In the UK’s pensions sector, technical debt often takes the form of outdated administration systems, limited integration with emerging digital tools, and reliance on manual transactional processing. While these legacy systems may still function, they are inefficient and prone to errors. The cost of maintaining these systems driven by steadily increasing regulatory change is growing exponentially.
The growing trend of personalisation
As consumers become more accustomed to personalised digital experiences from the fintech sector, there is growing pressure on the UK pension industry to provide the same level of service. Personalisation includes the tailoring of services or communications to individual members based on their specific needs, goals, and circumstances. Personalisation requires the granular integration of advanced data analytics, real-time processing, and AI-driven insights, which many legacy pension systems are ill-equipped to handle.
Member engagement
Engagement is another key area of focus for the UK retirement sector. Long standing low member engagement has seen many employees showing little interest in their retirement savings until they approach retirement age.

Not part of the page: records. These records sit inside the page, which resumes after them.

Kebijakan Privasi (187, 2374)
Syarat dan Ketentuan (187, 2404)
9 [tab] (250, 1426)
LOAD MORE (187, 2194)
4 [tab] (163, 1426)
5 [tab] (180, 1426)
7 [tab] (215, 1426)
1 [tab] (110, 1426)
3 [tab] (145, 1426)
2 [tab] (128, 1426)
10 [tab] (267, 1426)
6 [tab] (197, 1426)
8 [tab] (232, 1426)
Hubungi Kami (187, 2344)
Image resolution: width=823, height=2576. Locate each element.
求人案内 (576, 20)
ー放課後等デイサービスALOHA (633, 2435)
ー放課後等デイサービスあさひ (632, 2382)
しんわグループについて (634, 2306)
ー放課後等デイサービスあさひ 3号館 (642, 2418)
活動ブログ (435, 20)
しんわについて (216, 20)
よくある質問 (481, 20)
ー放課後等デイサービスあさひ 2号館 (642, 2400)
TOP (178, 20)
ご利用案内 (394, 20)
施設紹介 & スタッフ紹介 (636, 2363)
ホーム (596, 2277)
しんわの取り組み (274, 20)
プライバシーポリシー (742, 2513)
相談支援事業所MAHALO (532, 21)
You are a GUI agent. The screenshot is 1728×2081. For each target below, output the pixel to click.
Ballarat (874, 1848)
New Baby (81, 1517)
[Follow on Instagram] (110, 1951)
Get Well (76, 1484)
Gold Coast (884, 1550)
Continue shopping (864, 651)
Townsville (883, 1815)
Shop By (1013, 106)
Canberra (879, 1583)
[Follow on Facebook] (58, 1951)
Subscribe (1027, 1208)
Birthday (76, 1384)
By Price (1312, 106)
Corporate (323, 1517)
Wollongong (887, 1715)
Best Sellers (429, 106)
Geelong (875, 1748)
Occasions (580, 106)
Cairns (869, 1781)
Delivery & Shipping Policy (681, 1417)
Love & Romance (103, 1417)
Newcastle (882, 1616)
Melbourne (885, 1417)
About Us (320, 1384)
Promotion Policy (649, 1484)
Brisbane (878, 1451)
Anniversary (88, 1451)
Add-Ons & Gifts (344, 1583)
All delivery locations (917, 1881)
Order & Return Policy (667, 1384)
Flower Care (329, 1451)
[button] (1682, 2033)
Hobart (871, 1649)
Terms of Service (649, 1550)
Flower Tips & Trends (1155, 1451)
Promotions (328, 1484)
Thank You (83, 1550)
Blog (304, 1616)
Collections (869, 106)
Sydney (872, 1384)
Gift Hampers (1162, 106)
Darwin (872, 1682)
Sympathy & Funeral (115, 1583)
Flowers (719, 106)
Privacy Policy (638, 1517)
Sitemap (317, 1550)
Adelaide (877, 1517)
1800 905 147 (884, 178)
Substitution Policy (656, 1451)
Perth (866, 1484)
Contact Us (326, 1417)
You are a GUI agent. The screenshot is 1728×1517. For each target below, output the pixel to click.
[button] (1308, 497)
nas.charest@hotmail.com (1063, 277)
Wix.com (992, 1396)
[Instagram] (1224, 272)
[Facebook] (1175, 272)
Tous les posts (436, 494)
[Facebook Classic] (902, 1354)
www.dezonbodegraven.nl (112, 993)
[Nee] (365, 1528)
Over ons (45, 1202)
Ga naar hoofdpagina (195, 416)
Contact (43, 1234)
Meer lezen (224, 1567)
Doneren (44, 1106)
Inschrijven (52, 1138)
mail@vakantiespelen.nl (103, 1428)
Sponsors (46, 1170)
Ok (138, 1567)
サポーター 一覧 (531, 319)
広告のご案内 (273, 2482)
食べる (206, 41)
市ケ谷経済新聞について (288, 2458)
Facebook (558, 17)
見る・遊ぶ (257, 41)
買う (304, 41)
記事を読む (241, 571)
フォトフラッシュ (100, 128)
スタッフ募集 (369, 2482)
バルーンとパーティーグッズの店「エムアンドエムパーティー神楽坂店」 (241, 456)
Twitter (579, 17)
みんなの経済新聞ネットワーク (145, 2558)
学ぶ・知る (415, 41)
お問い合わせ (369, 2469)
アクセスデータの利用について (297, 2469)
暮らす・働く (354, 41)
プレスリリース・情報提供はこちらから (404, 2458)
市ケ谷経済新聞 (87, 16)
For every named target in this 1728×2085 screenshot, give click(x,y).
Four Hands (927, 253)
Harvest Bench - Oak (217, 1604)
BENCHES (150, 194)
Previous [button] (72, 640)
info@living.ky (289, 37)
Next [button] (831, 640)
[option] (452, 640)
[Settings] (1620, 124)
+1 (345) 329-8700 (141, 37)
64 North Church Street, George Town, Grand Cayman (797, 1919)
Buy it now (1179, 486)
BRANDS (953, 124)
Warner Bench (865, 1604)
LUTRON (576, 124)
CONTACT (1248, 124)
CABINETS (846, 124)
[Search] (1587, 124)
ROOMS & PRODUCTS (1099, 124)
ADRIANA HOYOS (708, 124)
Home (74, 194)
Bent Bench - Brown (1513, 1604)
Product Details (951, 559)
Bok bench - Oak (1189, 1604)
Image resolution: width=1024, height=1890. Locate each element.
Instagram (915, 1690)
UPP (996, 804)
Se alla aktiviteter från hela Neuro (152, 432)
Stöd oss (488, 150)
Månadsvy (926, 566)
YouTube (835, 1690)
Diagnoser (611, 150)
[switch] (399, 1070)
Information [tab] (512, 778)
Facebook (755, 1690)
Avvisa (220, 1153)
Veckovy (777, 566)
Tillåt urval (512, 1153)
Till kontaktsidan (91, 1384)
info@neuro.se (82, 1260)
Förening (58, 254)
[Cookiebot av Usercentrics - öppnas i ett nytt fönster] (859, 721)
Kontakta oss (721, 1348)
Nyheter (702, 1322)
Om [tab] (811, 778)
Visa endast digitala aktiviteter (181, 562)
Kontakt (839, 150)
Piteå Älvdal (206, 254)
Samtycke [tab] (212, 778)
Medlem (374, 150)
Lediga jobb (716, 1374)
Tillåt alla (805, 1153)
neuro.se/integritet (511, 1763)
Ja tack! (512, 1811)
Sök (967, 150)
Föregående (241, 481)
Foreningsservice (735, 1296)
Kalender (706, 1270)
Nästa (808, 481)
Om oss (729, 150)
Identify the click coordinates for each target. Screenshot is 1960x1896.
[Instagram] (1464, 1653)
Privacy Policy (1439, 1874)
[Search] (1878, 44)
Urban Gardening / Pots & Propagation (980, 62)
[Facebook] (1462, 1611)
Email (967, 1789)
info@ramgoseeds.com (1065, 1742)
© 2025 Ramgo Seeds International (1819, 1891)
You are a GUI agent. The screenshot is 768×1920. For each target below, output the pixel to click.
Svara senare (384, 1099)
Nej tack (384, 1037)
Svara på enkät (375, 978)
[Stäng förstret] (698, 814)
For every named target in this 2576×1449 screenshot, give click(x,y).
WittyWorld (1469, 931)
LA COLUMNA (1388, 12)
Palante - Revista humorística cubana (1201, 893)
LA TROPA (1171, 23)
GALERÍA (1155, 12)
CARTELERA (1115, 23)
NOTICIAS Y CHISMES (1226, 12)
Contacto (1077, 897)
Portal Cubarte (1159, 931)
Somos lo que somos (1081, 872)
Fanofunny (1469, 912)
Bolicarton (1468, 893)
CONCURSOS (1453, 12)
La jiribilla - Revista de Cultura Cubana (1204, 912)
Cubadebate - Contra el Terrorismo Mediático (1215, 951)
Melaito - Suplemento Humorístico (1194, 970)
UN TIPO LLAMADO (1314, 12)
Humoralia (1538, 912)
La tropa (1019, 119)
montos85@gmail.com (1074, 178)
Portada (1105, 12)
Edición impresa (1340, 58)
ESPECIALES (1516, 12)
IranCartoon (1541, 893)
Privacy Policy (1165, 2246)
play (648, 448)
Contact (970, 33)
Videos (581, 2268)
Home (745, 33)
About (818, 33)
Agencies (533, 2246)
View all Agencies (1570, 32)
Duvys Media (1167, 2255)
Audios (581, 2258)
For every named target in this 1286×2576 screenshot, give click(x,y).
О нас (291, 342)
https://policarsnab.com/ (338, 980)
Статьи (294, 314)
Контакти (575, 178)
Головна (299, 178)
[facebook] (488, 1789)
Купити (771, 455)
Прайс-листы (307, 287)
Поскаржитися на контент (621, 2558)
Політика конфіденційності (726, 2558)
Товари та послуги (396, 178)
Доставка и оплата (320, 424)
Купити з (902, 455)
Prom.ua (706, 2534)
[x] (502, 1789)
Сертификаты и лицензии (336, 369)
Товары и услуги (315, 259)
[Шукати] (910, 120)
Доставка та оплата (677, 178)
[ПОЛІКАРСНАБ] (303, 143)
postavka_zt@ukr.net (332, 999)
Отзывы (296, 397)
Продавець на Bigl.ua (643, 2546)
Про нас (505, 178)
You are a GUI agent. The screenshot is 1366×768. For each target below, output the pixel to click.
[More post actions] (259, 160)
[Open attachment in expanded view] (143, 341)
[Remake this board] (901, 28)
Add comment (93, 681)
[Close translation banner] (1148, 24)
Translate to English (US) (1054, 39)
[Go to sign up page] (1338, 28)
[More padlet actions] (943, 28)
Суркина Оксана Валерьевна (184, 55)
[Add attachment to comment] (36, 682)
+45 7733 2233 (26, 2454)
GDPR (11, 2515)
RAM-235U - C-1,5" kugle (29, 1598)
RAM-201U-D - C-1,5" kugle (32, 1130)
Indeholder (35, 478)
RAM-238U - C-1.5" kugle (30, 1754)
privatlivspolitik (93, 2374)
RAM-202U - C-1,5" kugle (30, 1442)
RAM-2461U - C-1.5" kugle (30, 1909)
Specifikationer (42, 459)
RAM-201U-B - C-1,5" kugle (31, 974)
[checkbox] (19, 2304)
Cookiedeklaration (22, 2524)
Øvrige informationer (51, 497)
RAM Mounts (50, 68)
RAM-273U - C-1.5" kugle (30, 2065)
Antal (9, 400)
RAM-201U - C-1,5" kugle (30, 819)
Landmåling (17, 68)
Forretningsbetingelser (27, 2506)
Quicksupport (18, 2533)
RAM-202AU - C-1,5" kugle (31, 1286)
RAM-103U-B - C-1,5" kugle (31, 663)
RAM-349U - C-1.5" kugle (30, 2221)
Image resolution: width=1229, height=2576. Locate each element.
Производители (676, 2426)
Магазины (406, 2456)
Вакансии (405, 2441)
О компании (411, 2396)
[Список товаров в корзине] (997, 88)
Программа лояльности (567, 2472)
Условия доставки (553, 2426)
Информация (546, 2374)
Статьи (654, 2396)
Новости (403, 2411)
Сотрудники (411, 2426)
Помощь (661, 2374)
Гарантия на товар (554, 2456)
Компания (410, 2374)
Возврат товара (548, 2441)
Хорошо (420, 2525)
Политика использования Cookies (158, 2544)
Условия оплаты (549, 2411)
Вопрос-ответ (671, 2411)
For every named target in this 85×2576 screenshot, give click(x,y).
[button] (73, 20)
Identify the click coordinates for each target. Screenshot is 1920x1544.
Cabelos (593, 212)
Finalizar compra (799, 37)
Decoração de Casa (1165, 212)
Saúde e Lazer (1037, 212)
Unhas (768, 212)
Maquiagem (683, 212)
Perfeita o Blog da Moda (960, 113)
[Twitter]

Modern retirement platforms are now incorporating tools such as mobile apps, online dashboards and gamification to engage members. These platforms offer real-time updates on pension forecasts, Pension Dashboard connectivity and even personalised retirement guidance. Providers dealing with technical debt will find themselves unable to keep up with the latest digital trends, which can further hinder engagement.
Education, guidance and advice
Pension scheme members typically have 3 questions:
1. What have I got? Expectation here is that all pensions, including the state pension are displayed in one place. This can be extended to include further financial integrations to include wider financial products.
2. Do I have enough? Expectation here is for the platform to provide a goal such as PLSA Retirement Living Standards or a “people like you” scenario.
3. What can I do next? Expectation here is that next steps are clearly laid out for each member, incorporating personalised video content for example.
Addressing technical debt
Addressing technical debt is no small task for pension providers. It requires a significant investment in modernising infrastructure, upgrading legacy systems, and improving data management capabilities. For many in the industry, this means moving to API led cloud-based solutions, integrating advanced analytics, and embracing new technologies such as artificial intelligence (AI) and machine learning.
Conclusion
Digital transformation using a modern API led platform with advanced automation and data management capabilities will help pension providers remove technical debt and migrate from outdated, fragmented systems to a more scalable and agile infrastructure. This allows pension providers to focus on innovation and differentiation whilst a modern platform delivers the straight through processing and API integration required for low cost, efficient, daily operations.